03.07.23 |

The Film ‘Everything Everywhere All at Once’ Gave Us a Real Hero

The Film ‘Everything Everywhere All at Once’ Gave Us a Real Hero

Everything Everywhere All at Once (2022) turned an ordinary family conflict into an imaginative epic. The Daniels gave us an action movie, a comedic absurdity, and a provocative drama, wrapped up in a three-part film.

Our protagonist is Evelyn (Michelle Yeoh), a Chinese immigrant who owns a laundromat, attempting to get her taxes done on time.

Disciplined and seemingly cold-hearted, Evelyn apathetically moves through her routine making food, maintaining the store, and living up to the dated expectations of her father. No time for enjoying the fruits of marriage to her jokester husband, Waymond (Ke Huy Quan). No space for reimagining the identity of her daughter, Joy (Stephanie Hsu) — even if she’s gay and desperately seeking her mother’s validation.

At the IRS office, the tax agent (Jamie Lee Curtis) threatens to shut the laundromat down.

Evelyn – her attention torn between the mountain of receipts on the desk and her own maelstrom of thoughts – is visited by an interdimensional agent, who informs her of Jobu Tupaki, a villainous figure bringing doom across all the universes, and Evelyn is their only hope.

At first, Evelyn can’t believe such nonsense.

The tax agent says: “There can’t be anything more important in the world than us talking about your tax liability.”

Meanwhile, the interdimensional agent says: “Everything has led you to this moment, Evelyn. You can finally make something of your life.”

Desperate to escape the confines of her current existence, Evelyn accepts the insanity of the situation and steps up to fight, abandoning tax season behind her.

The villain’s entrance is a colorful spectacle suggestive of drag performance. Done up in elaborate make-up and larger-than-life costumes, Jobu Tupaki comes dancing across the screen, revealing her true identity: Joy.

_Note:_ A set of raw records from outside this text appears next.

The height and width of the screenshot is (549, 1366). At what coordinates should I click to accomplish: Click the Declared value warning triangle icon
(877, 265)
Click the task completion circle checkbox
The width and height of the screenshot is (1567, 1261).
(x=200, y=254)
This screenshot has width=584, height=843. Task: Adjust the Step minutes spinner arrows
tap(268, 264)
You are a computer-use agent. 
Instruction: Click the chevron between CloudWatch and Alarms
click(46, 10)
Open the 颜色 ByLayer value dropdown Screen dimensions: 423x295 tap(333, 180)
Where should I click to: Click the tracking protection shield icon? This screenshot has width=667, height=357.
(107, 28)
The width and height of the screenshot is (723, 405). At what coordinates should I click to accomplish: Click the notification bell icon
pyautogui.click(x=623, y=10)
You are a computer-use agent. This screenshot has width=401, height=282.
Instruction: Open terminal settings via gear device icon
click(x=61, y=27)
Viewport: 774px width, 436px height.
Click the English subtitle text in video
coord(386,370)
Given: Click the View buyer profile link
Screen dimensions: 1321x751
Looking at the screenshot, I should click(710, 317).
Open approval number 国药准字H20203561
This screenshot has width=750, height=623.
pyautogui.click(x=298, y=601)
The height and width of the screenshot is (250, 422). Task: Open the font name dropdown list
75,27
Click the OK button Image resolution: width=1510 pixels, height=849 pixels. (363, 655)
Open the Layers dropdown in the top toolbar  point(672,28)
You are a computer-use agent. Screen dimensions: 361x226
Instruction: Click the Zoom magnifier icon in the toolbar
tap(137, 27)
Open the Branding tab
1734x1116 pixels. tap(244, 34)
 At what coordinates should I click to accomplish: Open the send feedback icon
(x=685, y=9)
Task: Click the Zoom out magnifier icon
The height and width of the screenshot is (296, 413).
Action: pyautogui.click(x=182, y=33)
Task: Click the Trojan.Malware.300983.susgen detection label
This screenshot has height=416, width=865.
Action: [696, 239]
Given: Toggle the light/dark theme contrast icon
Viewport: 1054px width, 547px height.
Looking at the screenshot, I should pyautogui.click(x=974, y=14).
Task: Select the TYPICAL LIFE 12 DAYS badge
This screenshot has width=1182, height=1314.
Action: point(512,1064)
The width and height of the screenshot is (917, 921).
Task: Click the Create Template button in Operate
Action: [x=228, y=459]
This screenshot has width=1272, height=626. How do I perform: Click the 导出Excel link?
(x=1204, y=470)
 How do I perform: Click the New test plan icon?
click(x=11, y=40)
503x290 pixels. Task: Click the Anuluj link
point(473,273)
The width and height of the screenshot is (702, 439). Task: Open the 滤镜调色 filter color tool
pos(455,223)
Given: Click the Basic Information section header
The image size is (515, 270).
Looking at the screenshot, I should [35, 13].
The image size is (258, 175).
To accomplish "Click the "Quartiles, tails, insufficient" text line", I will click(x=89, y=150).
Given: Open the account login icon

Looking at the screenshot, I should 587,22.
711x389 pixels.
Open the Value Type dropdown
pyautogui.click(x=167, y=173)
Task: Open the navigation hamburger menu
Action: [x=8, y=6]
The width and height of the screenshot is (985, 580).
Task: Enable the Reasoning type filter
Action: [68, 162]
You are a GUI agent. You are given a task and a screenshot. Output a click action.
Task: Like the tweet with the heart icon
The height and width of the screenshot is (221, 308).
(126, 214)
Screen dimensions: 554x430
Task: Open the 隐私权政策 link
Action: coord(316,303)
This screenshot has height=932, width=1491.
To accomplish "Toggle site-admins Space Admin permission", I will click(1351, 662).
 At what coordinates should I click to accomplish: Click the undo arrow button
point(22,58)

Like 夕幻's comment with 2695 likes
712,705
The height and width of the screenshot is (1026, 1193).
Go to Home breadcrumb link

Unable to overcome their differences in the fragmented dullness of everyday life, Evelyn and Joy face each other in a string of multi-dimensional battles that take them from their modest home above the laundromat, to the IRS office, and across hundreds of universes born from infinite possibilities. Evelyn is a beautifully-dressed singer, a martial artist turned movie star, a teppanyaki chef, a lesbian with hot-dog fingers, and even a rock. Tapping into the skills of these many versions of herself, Evelyn battles Joy and the Black Bagel, inside which is a black hole.

Joy, isolated in sadness, created a way out of the world. Representative of suicide or running away, the Black Bagel ultimately symbolizes the end of Evelyn and Joy’s relationship. In the final battle, after defeating everyone in her path, Evelyn reaches Joy on the verge. Does she let her daughter go, or demand that she stays?

And then we’re back in the laundromat. Evelyn is still getting audited. Joy is still unhappy. But a new, changed Evelyn — a warrior who’s taken her power back — pulls Joy into her arms.

We put up walls to survive the battles of everyday life. When those walls get too high, we forsake the ability to climb over them, to be present, to love. So maybe we’re all a little like Evelyn. Sometimes we just need to be reminded how powerful we truly are.

Everything Everywhere All at Once is nominated for eleven 2023 Academy Awards.